This post is the fourth in the series where I share the information I picked up while interviewing Tanya Clonan from Resumes Plus. She is an expert in the field of job search and resume creation and I have picked her brain on everything from what to do while you are still on leave to what to wear to an interview to what to include on your resume.
For many of us the biggest thing holding us back from re-entering the paid work force has been our desire to return to work and still be around for our kids. many women I know fantasize about the holy grail of jobs – 3 days school hours, well paid and still with the potential to move up. The reality many find is lower paid part time jobs or a demand for full time – get serious – use after school care- roles.
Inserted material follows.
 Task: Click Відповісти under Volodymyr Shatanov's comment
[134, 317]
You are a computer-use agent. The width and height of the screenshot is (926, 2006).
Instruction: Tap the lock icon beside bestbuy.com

Flexibility is something that can mean many things. It does not have to mean that school hours job, but can mean different things in different companies, different industries, etc
Some variations on “flexible work” include:
- job sharing
- some hours worked in office (face time) and others at home
- work from home, set your own hours to get the work done
- part time roles
- temping so you can work during school terms only
- contract work so you can go full time, but not 365 days
- jobs based on work output regardless of what hours you work (results based)
- talk to the recruiter about it if there is one
- you will need to know a lot about the job to determine how things would work
- ask the company before you even get to the interview stage (don’t apply on your own and then ask)
- draft a very targeted application addressing their criteria as a unit / like one person
- Whether a position can be made into a job share or flexi-time role often comes down to the company structure, the corporate culture and the type of role you are applying for. Not every role can work with fewer hours, job share or work from home so be aware that it is not always a case of an employer just wanting you bad enough to make it work for you.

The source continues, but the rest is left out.